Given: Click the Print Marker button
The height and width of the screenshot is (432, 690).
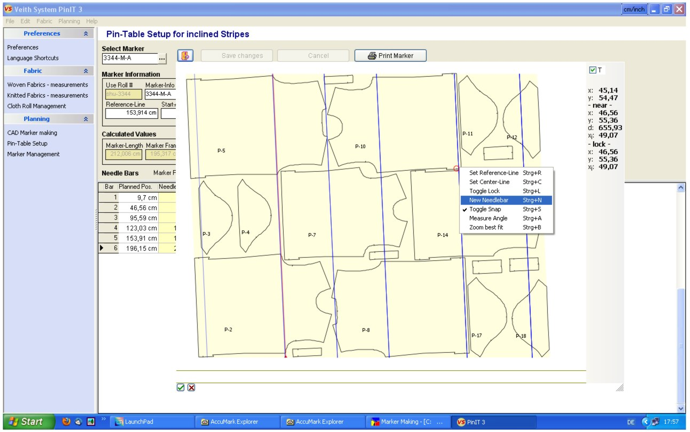Looking at the screenshot, I should point(390,55).
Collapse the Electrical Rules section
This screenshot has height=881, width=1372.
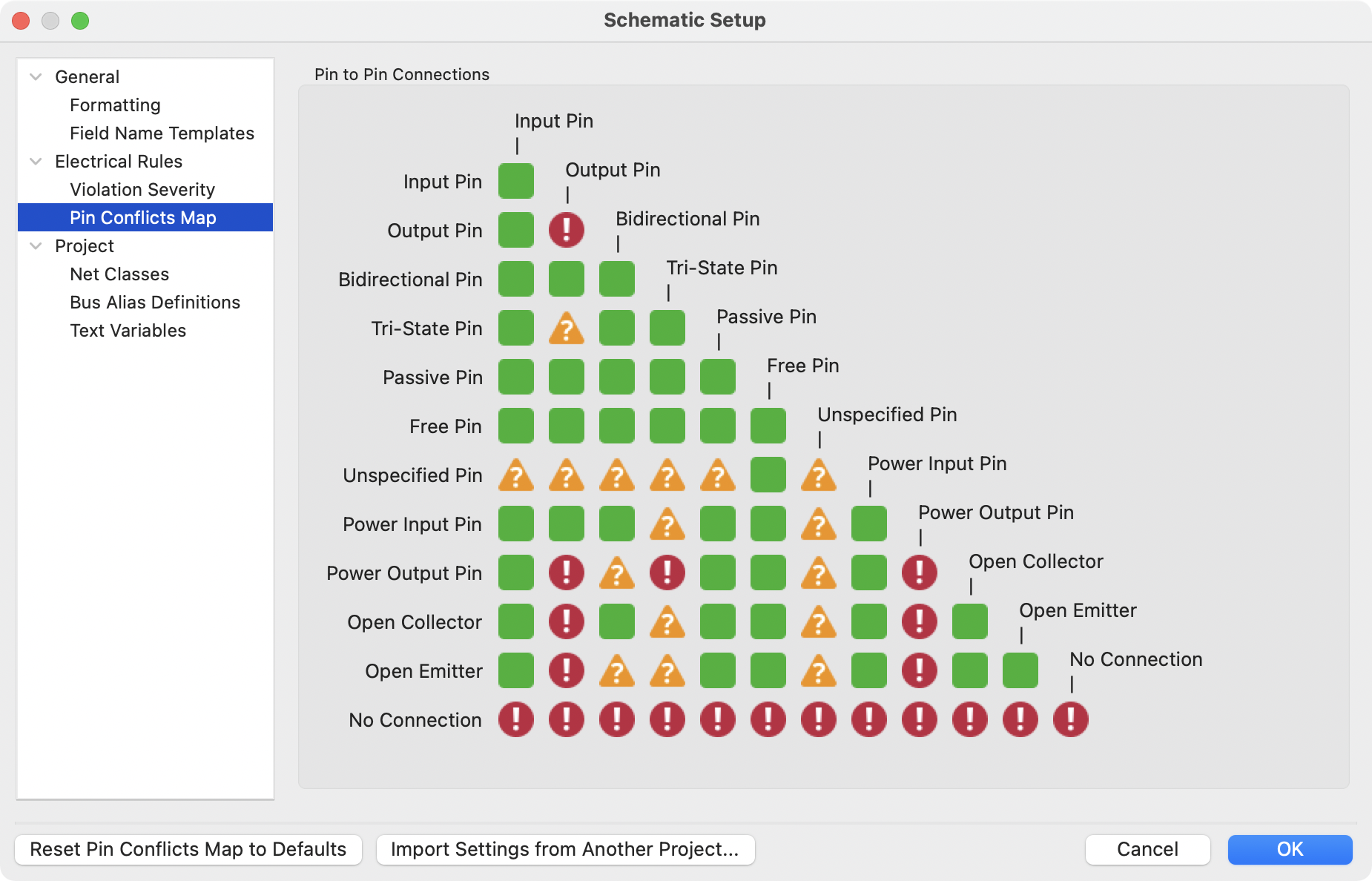click(36, 162)
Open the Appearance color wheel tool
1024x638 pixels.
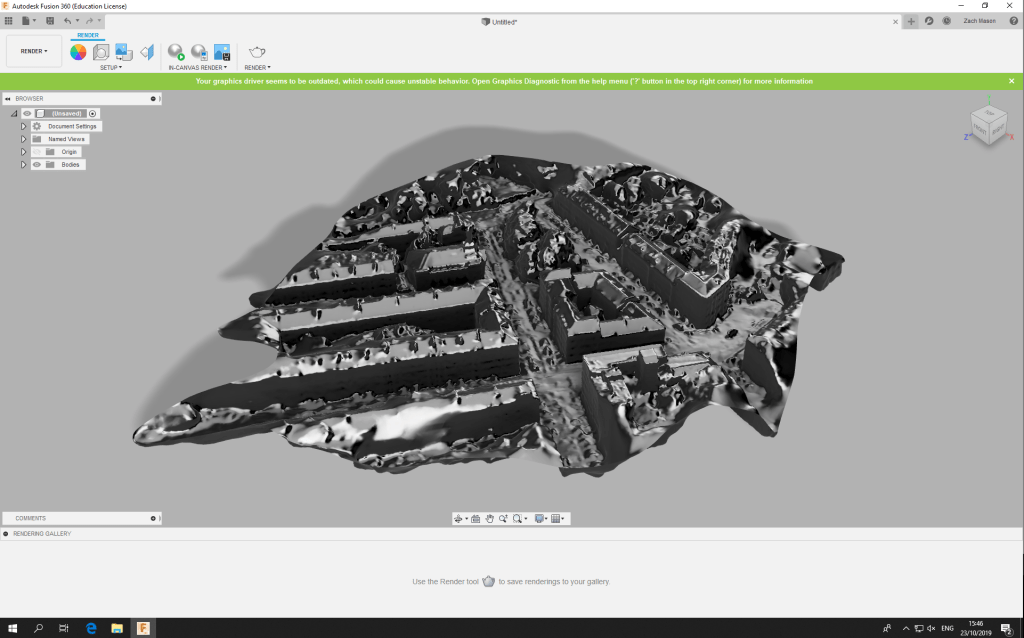[78, 52]
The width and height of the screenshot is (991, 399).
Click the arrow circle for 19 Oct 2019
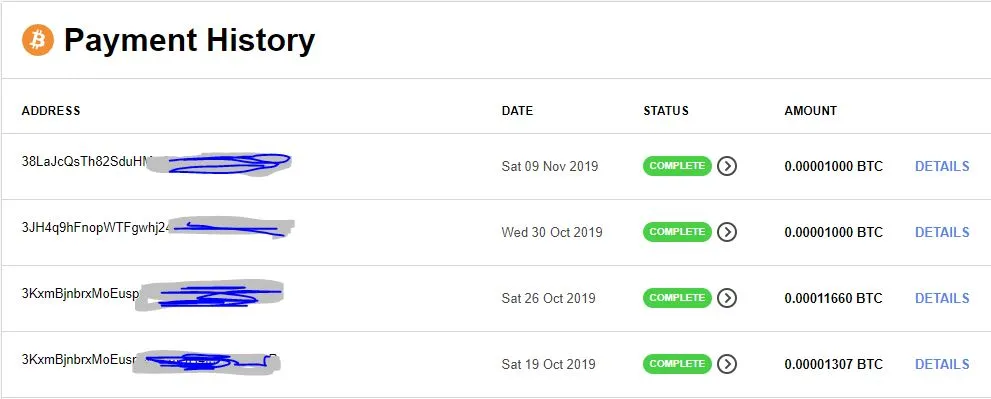coord(727,364)
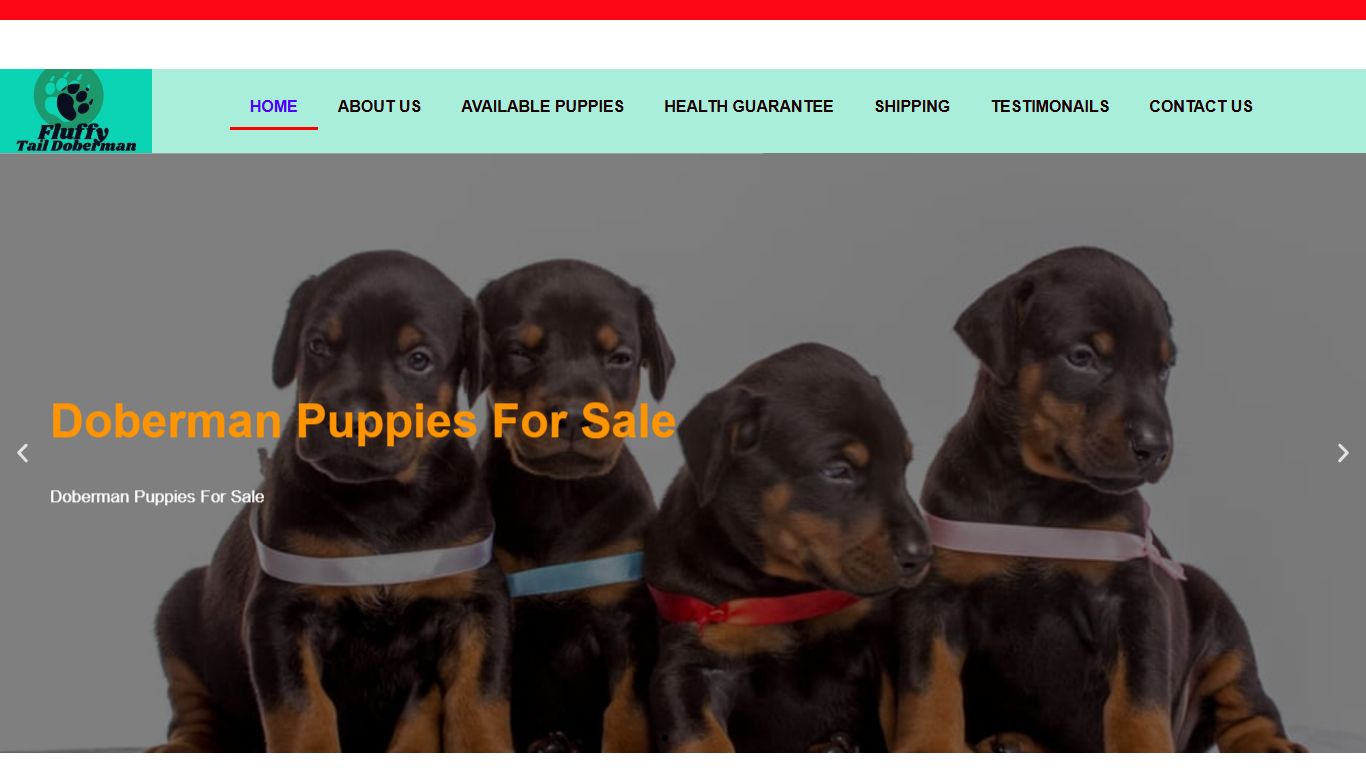Click the orange Doberman Puppies For Sale heading

pos(363,421)
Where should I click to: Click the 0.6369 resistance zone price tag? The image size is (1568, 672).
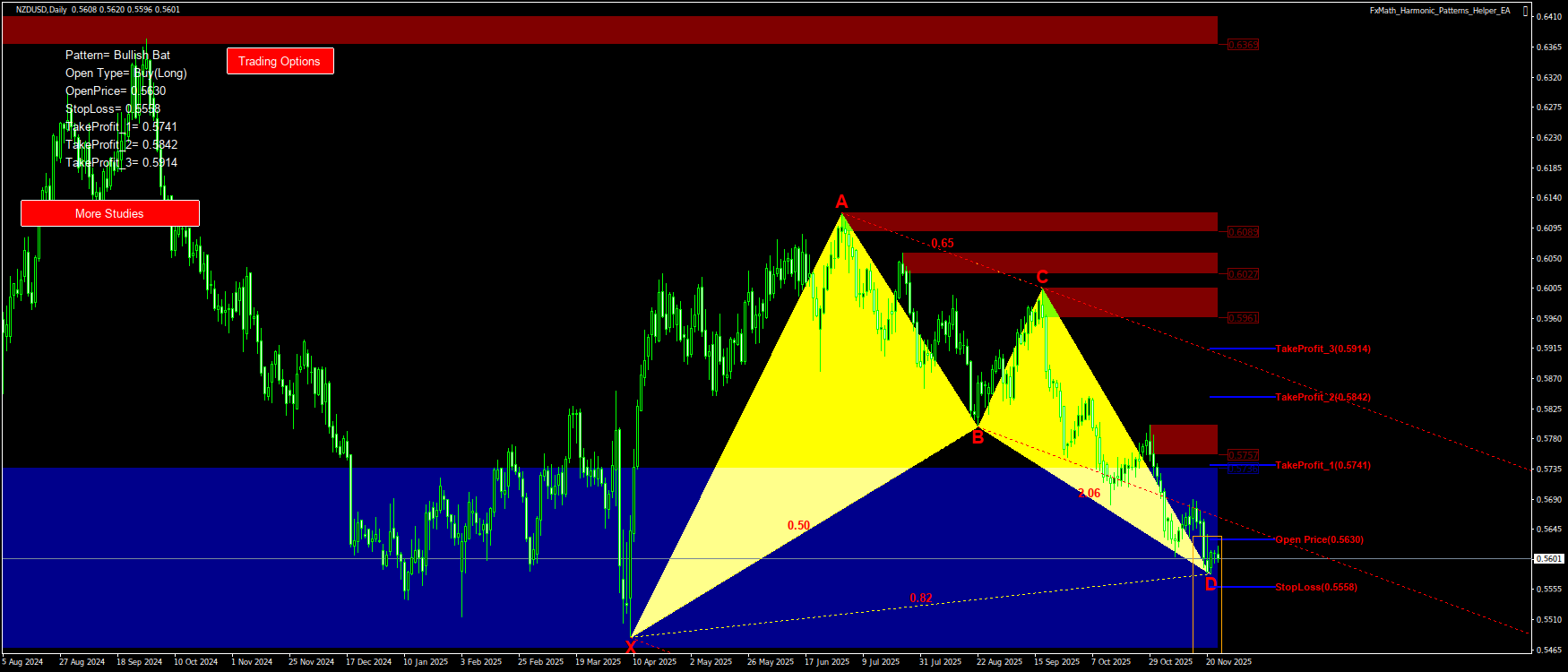pyautogui.click(x=1243, y=45)
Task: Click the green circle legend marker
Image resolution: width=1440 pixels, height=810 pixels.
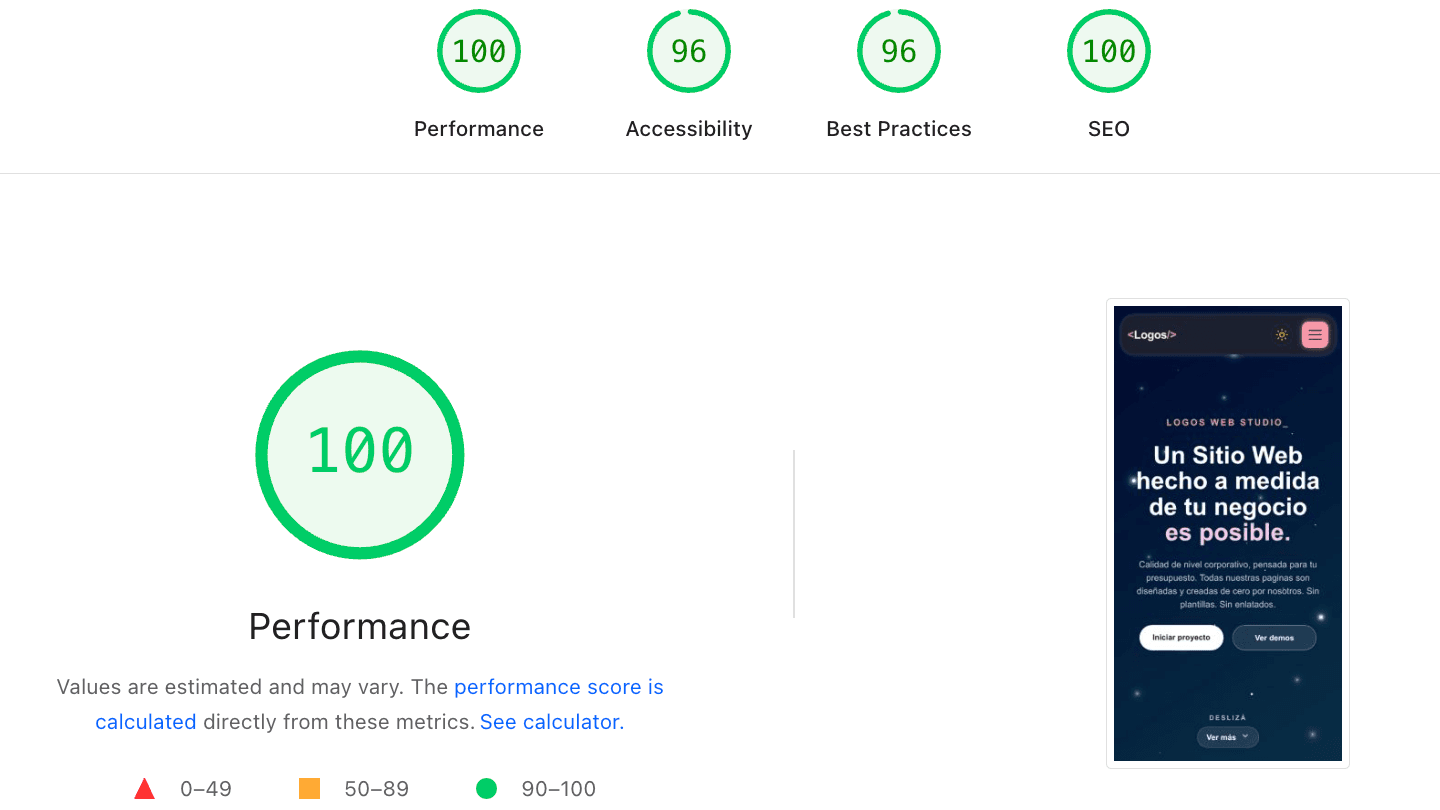Action: tap(487, 788)
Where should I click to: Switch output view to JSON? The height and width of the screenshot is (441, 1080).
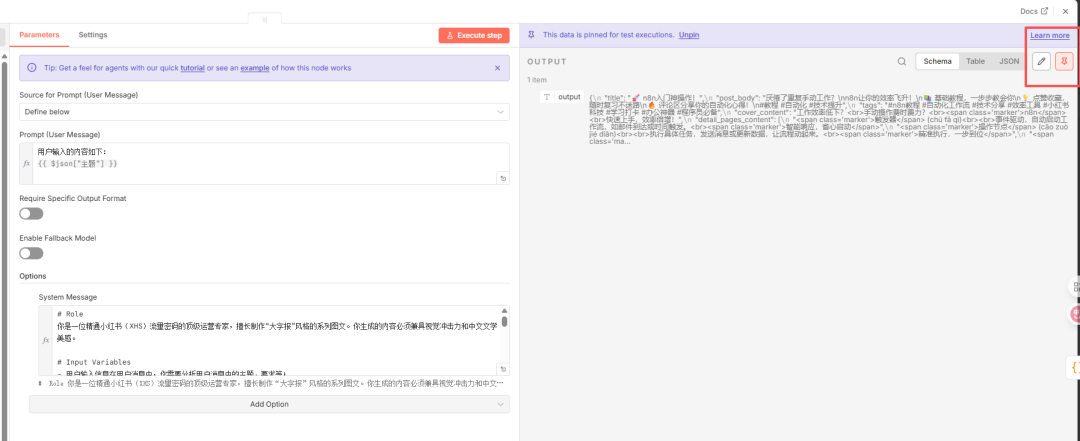tap(1009, 62)
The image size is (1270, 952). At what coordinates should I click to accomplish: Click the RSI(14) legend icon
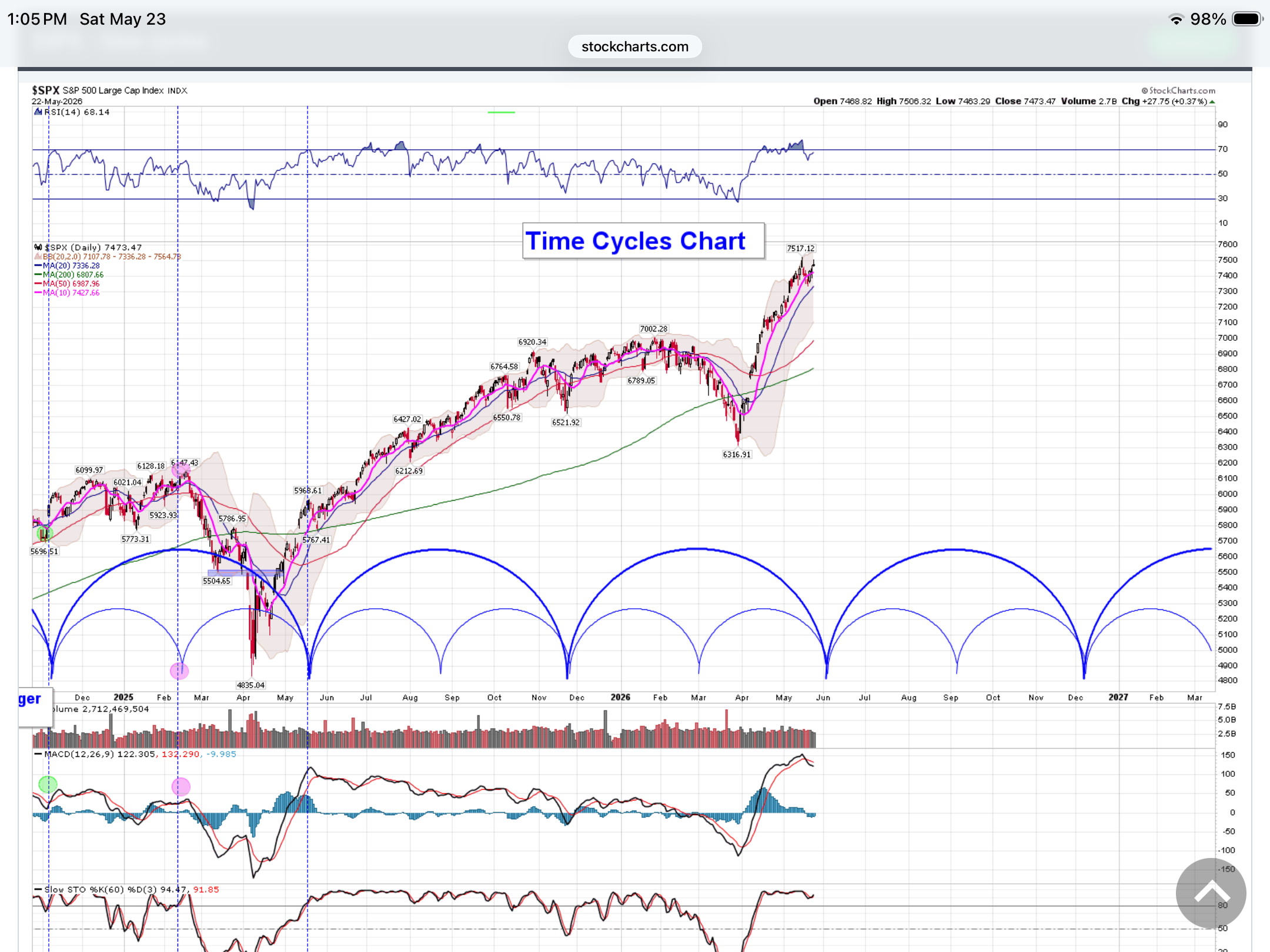click(x=38, y=112)
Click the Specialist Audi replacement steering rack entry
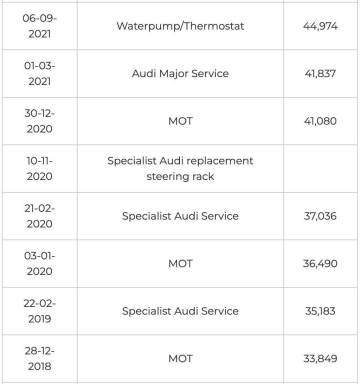The image size is (360, 384). [180, 169]
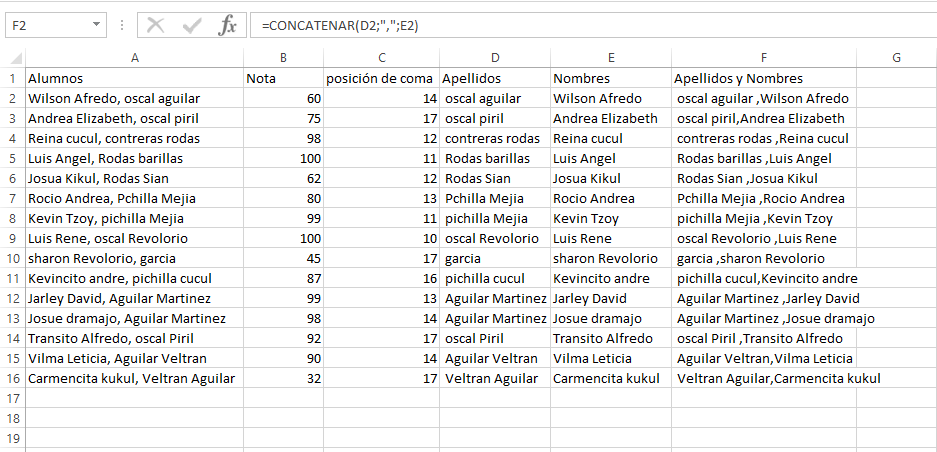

..............................

# REQUIRED ACTION
Omitting all pictures, reproduce the records above in their entirety.

# YOUR SOLUTION
Given: Click the Print Marker button
The height and width of the screenshot is (432, 690).
Looking at the screenshot, I should point(390,55).
Collapse the Electrical Rules section
This screenshot has height=881, width=1372.
click(36, 162)
Open the Appearance color wheel tool
1024x638 pixels.
[78, 52]
The width and height of the screenshot is (991, 399).
Click the arrow circle for 19 Oct 2019
coord(727,364)
Click the orange Doberman Puppies For Sale heading

pos(363,421)
Where should I click to: Click the 0.6369 resistance zone price tag? The image size is (1568, 672).
pyautogui.click(x=1243, y=45)
Task: Click the green circle legend marker
Image resolution: width=1440 pixels, height=810 pixels.
Action: tap(487, 788)
Where should I click to: Switch output view to JSON? The height and width of the screenshot is (441, 1080).
tap(1009, 62)
The image size is (1270, 952). At what coordinates should I click to accomplish: Click the RSI(14) legend icon
click(x=38, y=112)
Click the Specialist Audi replacement steering rack entry
The image size is (360, 384). [180, 169]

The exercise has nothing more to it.